Voilà qui nous amène forcément à parler du duo principal de Black Flies, porté par Tye Sheridan et Sean Penn. Le retour en grâce de l’acteur américain doublement oscarisé ? Clairement oui, mais bien aidé par la prestation transcendée de son jeune rookie, qui a une partition complexe à retranscrire. Tye Sheridan propose un jeu conflictuel, tout en retenue, jusqu’à une explosion de rage qui nous a laissé bouche bée alors qu’elle aurait pu tomber dans le grotesque. Il nous rappelle la dualité introspective vécue par le personnage de Miles Teller dans Whiplash, et c’est un sacré compliment. On tire notre chapeau aux deux stars de Black Flies qui portent un film dur et éprouvant sur leurs épaules pour donner vie à deux héros (ou antihéros, on vous laissera choisir à la fin) de l’ombre.

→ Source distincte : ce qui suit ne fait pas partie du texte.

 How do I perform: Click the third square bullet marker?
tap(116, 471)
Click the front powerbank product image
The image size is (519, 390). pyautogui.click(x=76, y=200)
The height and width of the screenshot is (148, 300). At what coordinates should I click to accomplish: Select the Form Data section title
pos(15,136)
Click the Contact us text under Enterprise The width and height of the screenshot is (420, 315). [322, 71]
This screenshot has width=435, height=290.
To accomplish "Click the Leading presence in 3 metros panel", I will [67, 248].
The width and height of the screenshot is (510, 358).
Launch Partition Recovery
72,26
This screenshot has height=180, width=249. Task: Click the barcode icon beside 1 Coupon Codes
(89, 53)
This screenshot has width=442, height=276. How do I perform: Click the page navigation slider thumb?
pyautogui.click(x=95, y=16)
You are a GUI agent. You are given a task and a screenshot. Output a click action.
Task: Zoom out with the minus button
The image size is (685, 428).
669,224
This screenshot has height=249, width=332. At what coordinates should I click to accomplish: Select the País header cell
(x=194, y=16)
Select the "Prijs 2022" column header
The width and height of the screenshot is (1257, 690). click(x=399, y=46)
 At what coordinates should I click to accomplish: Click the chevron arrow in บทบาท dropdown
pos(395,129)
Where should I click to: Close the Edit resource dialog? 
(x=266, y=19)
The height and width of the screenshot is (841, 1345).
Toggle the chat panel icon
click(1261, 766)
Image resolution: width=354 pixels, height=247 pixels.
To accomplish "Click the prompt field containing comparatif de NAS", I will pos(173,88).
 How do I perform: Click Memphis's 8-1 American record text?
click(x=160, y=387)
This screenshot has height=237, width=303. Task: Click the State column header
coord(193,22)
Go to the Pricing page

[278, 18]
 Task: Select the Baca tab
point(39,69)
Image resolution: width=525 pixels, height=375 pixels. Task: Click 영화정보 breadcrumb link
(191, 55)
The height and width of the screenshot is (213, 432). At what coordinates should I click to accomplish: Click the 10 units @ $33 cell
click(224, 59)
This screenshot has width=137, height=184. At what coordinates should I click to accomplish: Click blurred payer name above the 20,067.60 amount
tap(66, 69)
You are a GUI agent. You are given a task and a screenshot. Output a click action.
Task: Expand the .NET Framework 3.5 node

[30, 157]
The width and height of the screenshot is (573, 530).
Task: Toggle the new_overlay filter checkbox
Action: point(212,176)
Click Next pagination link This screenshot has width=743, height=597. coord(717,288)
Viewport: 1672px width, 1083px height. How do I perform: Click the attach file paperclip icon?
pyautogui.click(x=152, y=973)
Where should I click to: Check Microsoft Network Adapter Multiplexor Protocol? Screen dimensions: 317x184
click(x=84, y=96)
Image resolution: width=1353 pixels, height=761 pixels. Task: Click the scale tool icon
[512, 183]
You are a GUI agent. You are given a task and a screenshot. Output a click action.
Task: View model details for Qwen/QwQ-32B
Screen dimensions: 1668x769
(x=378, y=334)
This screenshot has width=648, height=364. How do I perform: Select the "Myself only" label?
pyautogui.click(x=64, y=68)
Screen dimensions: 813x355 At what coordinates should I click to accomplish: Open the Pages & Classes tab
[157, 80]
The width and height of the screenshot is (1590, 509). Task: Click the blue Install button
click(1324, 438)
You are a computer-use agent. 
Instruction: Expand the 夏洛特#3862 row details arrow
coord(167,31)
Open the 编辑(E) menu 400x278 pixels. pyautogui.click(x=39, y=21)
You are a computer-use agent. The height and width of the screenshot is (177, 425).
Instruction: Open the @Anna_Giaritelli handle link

Pour tout vous dire, je suis sorti de la projection avec un besoin urgent de prendre l’air, voir la lumière et allumer une cigarette comme si j’avais été subitement enseveli par une montagne de stress et d’anxiété étouffante. Mais en inhalant la fumée, j’ai ressenti un goût de cendre et de sang dans la bouche, alors que les images fortes et traumatisantes du film repassaient en boucle dans mon esprit. Black Flies est une œuvre percutante, puissante et nécessaire, qui déconstruit à échelle humaine le mythe du surhomme à travers un sujet particulièrement contemporain : celui de l’hôpital et du secteur médical, représenté ici par les premiers secours déterminants dans la survie des victimes.
C’est brillant, et ça vous collera à la peau comme une mouche agressive les soirs d’été humides à la chaleur plombante.
© Metropolitan Filmexport
On retient quoi ?
L’acteur qui tire son épingle du jeu : Le duo Tye Sheridan/Sean Penn, intense
La principale qualité : Son réalisme vertigineux
Le principal défaut : Le petit trauma post-visionnage
Un film que vous aimerez si vous avez aimé : À tombeau ouvert de Martin Scorsese, Whiplash de Damien Chazelle, Night Call de Dan Gilroy, la série 9-1-1 de Ryan Murphy et Brad Falchuk
Ça aurait pu s’appeler : “911, what’s your emergency ?”
La quote pour résumer le film : “Black Flies est un film très dur à regarder, ponctué d’images violentes et qui vont clairement vous retourner l’estomac encore quelques semaines après son visionnage.”